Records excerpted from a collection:
┄┄┄┄┄┄

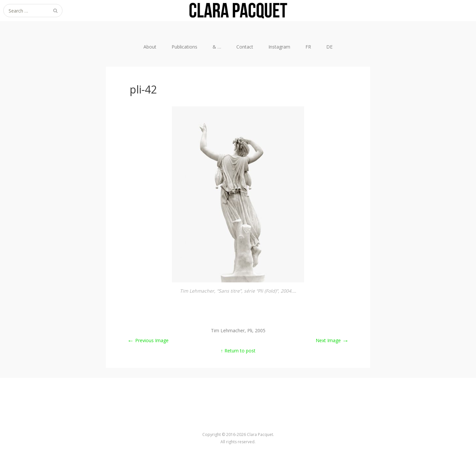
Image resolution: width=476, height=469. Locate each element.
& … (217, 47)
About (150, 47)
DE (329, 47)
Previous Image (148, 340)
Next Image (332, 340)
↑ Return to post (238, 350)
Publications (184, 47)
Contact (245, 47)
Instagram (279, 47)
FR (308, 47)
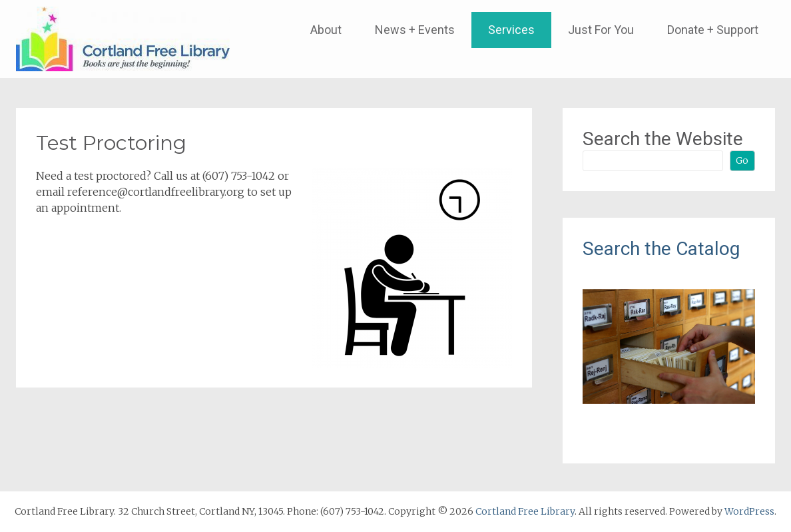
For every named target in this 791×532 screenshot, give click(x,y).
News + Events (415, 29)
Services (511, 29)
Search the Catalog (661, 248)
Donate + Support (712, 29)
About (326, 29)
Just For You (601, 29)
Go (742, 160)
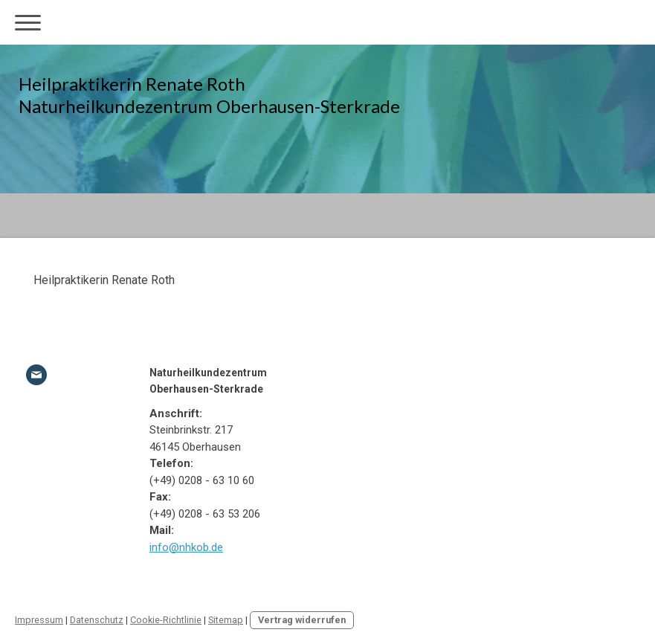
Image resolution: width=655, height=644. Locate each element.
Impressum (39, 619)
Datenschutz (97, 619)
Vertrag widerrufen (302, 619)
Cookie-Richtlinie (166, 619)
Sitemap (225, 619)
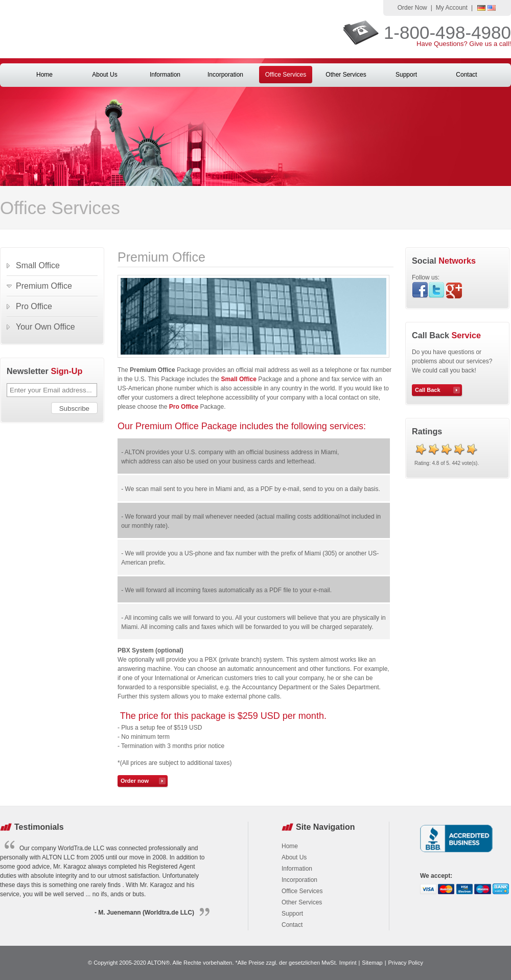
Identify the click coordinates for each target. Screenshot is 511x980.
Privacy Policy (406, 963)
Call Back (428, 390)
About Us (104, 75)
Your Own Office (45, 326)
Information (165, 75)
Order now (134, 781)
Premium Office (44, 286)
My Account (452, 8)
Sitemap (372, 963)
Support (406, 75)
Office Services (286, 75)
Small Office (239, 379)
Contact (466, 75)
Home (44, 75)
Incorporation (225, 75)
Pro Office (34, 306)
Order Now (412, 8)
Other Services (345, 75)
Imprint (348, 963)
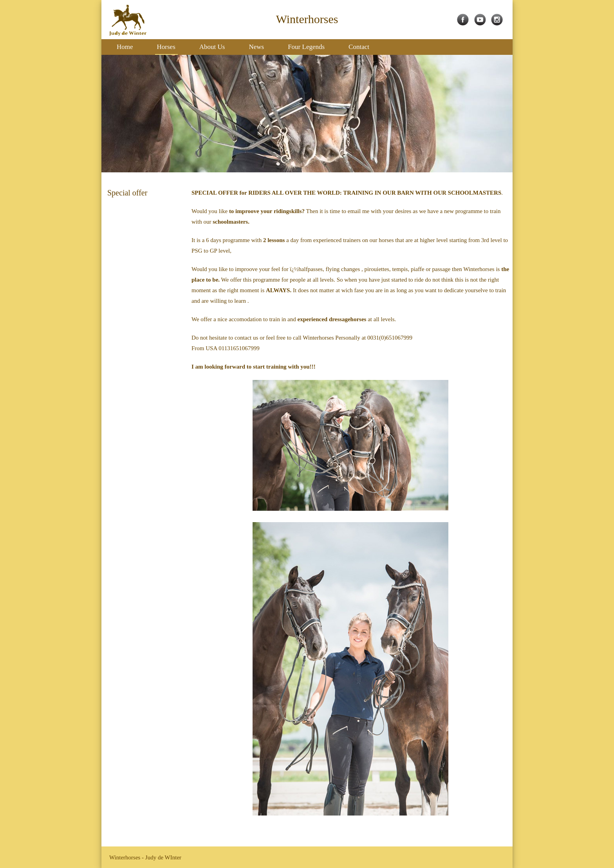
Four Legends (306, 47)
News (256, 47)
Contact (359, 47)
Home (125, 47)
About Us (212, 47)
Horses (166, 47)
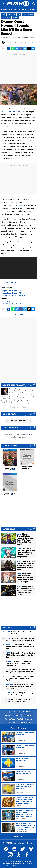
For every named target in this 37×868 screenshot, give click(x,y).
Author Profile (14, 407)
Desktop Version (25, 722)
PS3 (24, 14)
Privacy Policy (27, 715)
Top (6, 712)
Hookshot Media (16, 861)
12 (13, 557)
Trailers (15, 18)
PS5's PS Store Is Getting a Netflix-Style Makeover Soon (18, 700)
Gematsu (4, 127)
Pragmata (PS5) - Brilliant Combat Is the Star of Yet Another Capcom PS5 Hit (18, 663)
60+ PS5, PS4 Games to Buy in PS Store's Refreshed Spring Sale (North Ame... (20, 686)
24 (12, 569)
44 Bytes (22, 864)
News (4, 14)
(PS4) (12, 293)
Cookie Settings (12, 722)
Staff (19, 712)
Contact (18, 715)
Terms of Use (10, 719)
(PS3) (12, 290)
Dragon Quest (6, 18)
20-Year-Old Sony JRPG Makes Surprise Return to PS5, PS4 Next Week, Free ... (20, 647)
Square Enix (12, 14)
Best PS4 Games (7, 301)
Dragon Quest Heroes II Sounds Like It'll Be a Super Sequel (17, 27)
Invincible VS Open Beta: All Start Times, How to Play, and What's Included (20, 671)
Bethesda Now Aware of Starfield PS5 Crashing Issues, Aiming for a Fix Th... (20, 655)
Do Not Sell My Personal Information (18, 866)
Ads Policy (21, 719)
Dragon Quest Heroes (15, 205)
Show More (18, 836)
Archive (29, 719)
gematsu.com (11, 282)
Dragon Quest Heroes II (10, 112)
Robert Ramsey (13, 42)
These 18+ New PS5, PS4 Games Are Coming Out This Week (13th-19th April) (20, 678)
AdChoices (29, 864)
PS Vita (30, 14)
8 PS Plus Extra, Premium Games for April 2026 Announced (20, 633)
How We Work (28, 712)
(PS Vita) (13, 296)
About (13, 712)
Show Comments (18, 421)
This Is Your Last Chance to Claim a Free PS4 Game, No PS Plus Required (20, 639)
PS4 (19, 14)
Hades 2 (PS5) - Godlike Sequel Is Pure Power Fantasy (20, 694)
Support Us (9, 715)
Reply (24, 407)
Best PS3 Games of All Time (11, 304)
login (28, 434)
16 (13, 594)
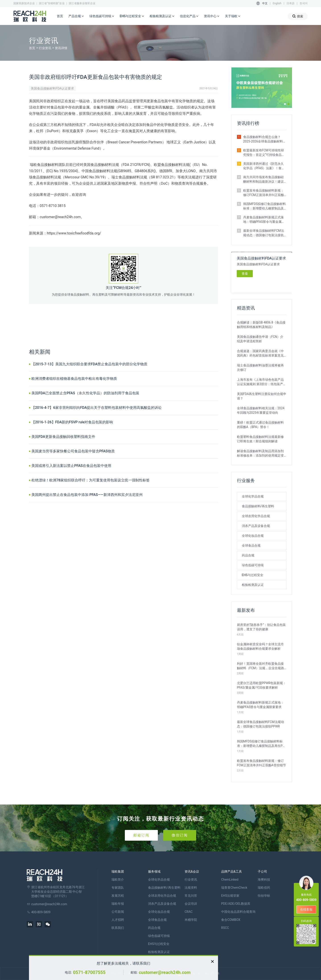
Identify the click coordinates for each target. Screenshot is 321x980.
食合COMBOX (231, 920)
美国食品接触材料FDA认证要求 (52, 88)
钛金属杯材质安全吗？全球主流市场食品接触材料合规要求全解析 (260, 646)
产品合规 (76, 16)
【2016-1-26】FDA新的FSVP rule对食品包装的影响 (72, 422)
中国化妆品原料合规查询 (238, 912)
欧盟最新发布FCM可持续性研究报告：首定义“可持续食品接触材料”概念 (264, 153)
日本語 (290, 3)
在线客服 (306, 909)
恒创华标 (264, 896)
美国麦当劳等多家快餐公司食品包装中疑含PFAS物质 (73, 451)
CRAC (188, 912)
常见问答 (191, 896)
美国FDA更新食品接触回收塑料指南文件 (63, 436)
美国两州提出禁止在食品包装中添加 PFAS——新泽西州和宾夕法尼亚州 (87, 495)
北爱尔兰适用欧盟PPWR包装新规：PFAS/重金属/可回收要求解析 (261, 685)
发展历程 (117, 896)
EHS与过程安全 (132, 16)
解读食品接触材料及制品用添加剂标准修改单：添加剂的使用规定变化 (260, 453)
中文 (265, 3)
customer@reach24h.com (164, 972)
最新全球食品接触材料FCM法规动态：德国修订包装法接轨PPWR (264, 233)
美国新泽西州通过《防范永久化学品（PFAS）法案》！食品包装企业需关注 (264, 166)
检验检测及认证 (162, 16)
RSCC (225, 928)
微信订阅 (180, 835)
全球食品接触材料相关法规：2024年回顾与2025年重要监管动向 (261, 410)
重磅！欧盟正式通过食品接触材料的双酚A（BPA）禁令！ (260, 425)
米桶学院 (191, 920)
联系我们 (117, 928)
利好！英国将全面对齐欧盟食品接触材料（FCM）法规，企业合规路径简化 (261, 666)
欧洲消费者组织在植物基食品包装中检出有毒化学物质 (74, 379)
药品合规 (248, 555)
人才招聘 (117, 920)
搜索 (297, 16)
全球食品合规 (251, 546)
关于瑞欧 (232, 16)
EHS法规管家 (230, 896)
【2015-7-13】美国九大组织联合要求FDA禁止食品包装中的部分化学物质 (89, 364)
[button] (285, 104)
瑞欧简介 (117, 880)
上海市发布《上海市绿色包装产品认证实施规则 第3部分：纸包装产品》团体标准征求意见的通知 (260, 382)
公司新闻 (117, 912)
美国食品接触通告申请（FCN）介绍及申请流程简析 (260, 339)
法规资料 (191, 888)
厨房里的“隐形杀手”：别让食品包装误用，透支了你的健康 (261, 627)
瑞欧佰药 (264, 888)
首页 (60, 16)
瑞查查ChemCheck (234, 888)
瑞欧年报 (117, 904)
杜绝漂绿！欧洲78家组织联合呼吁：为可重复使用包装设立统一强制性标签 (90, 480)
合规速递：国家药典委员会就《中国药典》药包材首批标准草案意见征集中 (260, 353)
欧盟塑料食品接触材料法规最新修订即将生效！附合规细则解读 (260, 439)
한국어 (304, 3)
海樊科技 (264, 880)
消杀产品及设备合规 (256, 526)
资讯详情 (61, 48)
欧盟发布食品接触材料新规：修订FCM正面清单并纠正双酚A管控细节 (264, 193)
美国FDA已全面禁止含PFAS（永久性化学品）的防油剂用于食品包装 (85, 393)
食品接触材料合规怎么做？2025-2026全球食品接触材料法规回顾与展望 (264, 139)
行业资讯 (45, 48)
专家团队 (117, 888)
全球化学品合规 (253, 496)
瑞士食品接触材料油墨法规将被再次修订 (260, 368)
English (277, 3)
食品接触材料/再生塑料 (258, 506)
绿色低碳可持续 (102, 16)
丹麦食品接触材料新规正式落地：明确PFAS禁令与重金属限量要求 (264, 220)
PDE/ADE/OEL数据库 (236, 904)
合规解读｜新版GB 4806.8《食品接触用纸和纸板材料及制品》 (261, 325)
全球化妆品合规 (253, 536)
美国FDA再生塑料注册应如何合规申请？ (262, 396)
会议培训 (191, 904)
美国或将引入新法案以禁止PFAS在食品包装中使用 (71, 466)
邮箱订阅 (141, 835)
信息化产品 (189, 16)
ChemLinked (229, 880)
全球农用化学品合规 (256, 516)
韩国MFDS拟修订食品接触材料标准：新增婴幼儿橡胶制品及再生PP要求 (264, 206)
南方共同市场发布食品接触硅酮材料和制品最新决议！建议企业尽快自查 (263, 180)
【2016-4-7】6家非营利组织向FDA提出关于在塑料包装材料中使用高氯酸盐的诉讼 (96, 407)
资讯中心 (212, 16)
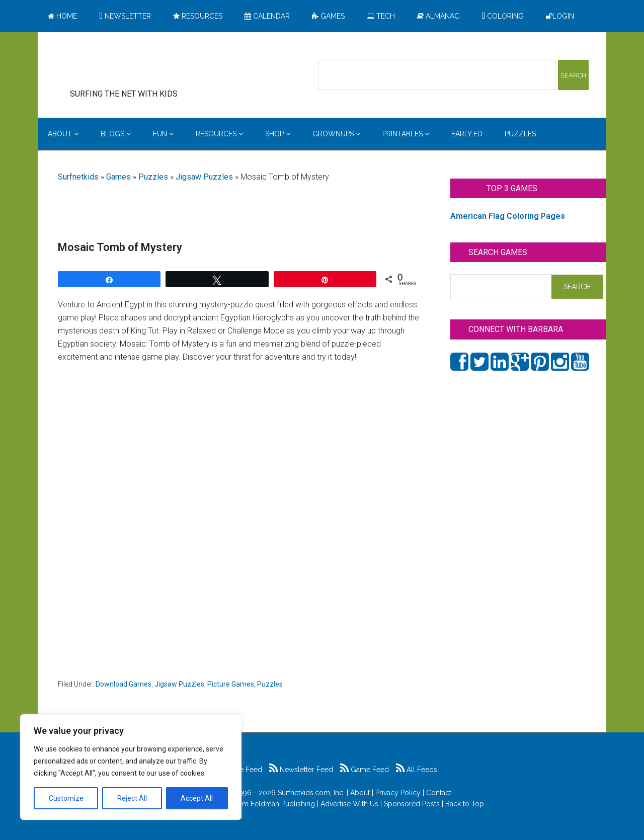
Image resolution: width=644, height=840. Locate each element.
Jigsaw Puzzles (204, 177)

┄┄┄┄┄┄

Required task → Can you quote the lines word for word, beginning at the line containing "Do Not Sell My Personal Information (18, 866)" and ending after the line containing "PS4 (19, 14)"?

In response →
Do Not Sell My Personal Information (18, 866)
Ads Policy (21, 719)
Dragon Quest Heroes (15, 205)
Show More (18, 836)
Archive (29, 719)
gematsu.com (11, 282)
Dragon Quest Heroes II (10, 112)
Robert Ramsey (13, 42)
These 18+ New PS5, PS4 Games Are Coming Out This Week (13th-19th April) (20, 678)
AdChoices (29, 864)
PS Vita (30, 14)
8 PS Plus Extra, Premium Games for April 2026 Announced (20, 633)
How We Work (28, 712)
(PS Vita) (13, 296)
About (13, 712)
Show Comments (18, 421)
This Is Your Last Chance to Claim a Free PS4 Game, No PS Plus Required (20, 639)
PS4 (19, 14)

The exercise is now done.